I really hope no-one's trading these.... Now, where's that IB application form??!

Yes, those spreads are fierce. On the other hand Fins has a 2 point spread on the Dow and FTSE Rolling bet which should be taken very seriously for those who do not want to play heavily with IB.

I have started trading Footsie and post on "Day Trade the Footsie" thread (UK Indices) along with posters who trade with brokers.I have pulled in 69 points this week by only trading the mornings and not trading on Tuesday and losing 9 points today. This compares very favourably with direct dealing posters profits and there is no tax.. The future FT is wide- 9 points against their 0.5 point but, using the rolling bet, I have been managing very well. My profit yesterday was 27 points in the morning which they seemed to suggest was pretty much par for the course. They are, of course better traders than me- but that is another story!

So, anyone fancying to trade those indices on Fins should have no worries and can trade smaller amounts. The spreads you quote- I agree with you, they are too wide, but I have been told that spreadbetting indices was a mug's game and that it was next to impossible to day trade. I can assure anyone reading this that that is simply untrue. BUT MY EXPERIENCE IS ONLY WITH FOOTSIE ROLLING. I want that to be clear.

A problem, I think, with complaining (used in a friendly sense, for want of a better word) about spreadbetters spreads is that newcomers reading the posts will consider going to IB and suchlike, before they are ready to trade with that kind of money. It's very expensive to go into a company like that half-cocked.

Split
 
It's obviously not in the SB co's interest to offer narrower futures spreads - much better for them to encourage punters to use rolling cash bets (with narrower spreads) so that the huge cost of rolling from one day to the next (typically 2% pa on the underlying position full value) is partly hidden from the punter.
 
You are leaving out one of the major advantages of Spreadbetting- Its Tax Free!
If you're paying $30 spread in Bunds and making $1000 then its a worthwhile journey, you'll save $370+ in taxes.
 
Sorry. I said on my post 14 that Fins traded a 2 point spread on the Dow. Not so, I see it is trading a 4 point spread today. Footsie, yes. 2 points

Regards Split
 
Just (another) example: this morning wanted to short a December copper contract. Looked at CMC out of interest. Spread is 0.6, so equivalent to a $150 comm. Fine, but the NYMEX quote is 333.50, the CMC quote 328.2. Clearly CMC positioning on the short side of the market (fine if you want to go long), but an extra cost of $1325 on the short side!!! :eek:
 
cost of spreadbetting.

maybe if you would like to look at equity pricing we may be able to redress the balance somewhat. CS quote a spread of just 0.1% around FTSE 100 shares and 0.25% around FTSE 250 stock with no further commission or brokerage and on just 3 to 5% margin. Compare this to buying the real thing, 0.5% stamp duty (our gordon must have his slice!), brokerage on the deal (generally about £10 in AND out).. 100% of the money up front and then capital gains tax if you make a profit.
On this calculation SB is far cheaper than the Direct Access that seems to be beloved of so many commentators.

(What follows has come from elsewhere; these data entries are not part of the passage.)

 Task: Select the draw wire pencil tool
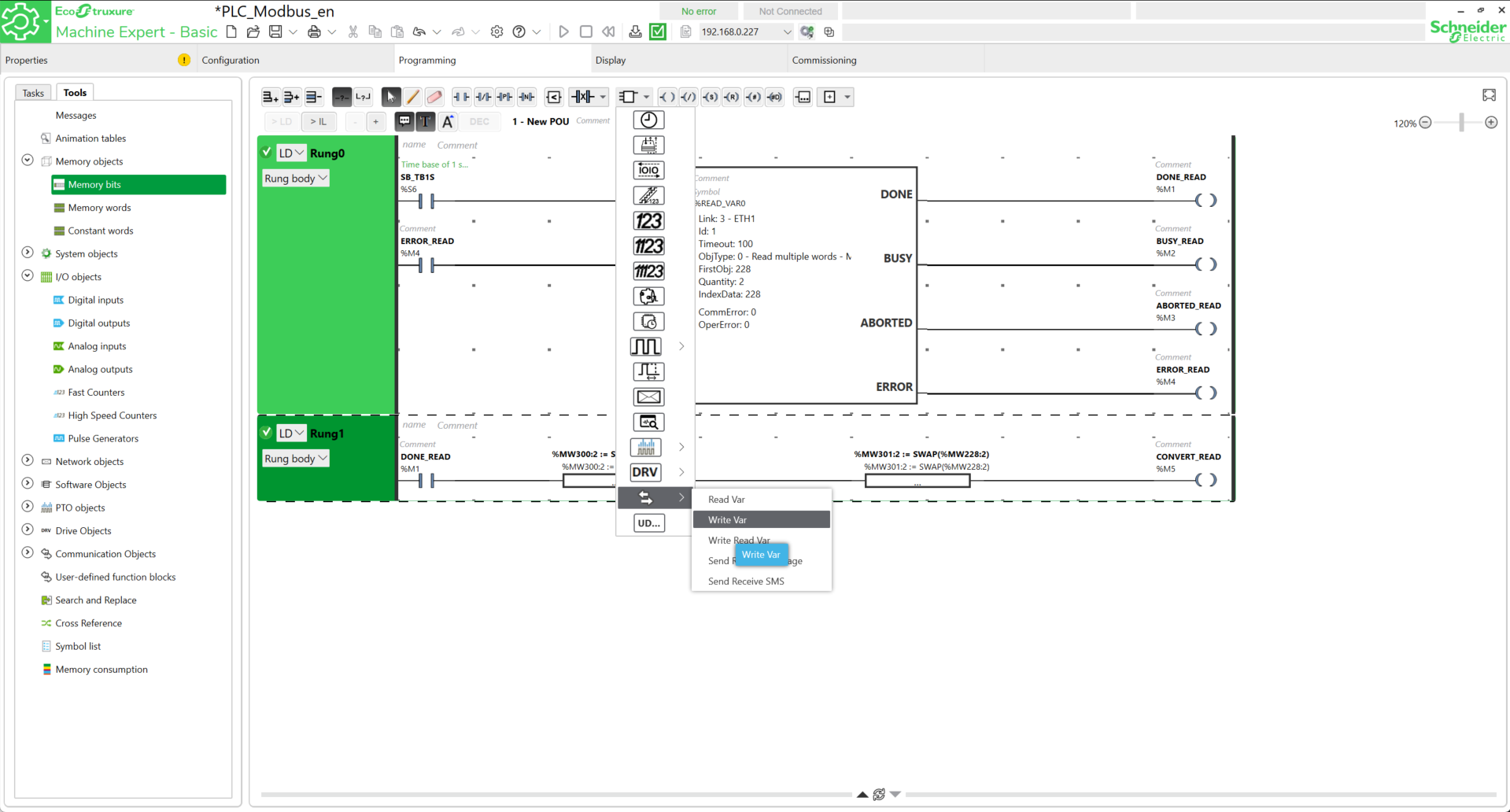(412, 97)
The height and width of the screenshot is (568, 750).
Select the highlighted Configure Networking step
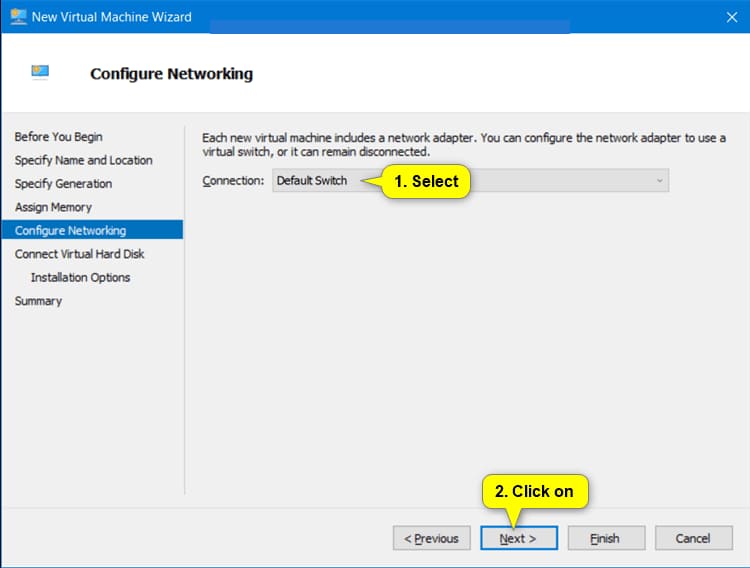pyautogui.click(x=70, y=231)
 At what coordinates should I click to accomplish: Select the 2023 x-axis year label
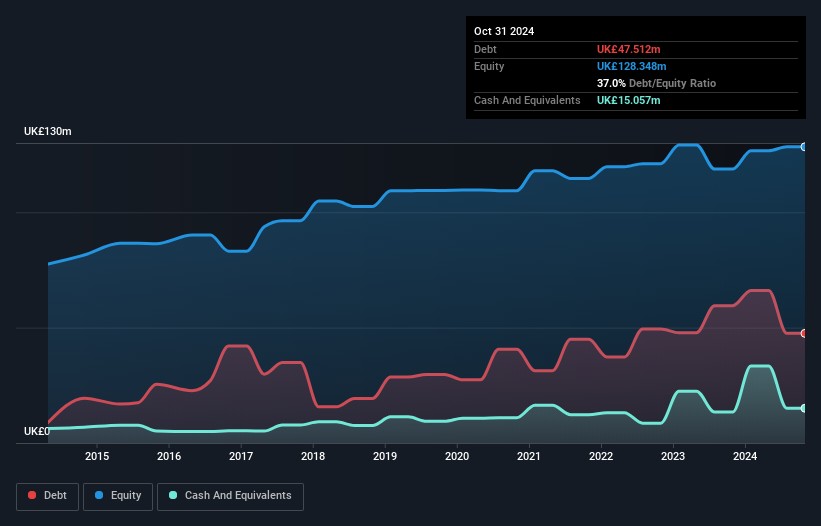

Odd commodity markets are very difficult to price because many of them are 'open outcry' markets where the bid/offer last trade that you see on your screens is just information and not actually real prices. And the electronic 'out of hours' markets are typically very, very thin. The SB company must take this into account when pricing what are after all not the most popular markets on the board. Generally you will find that oil and rolling gold are much more realistically priced because they are much more liquid and now have a good electronic data feed from which to price.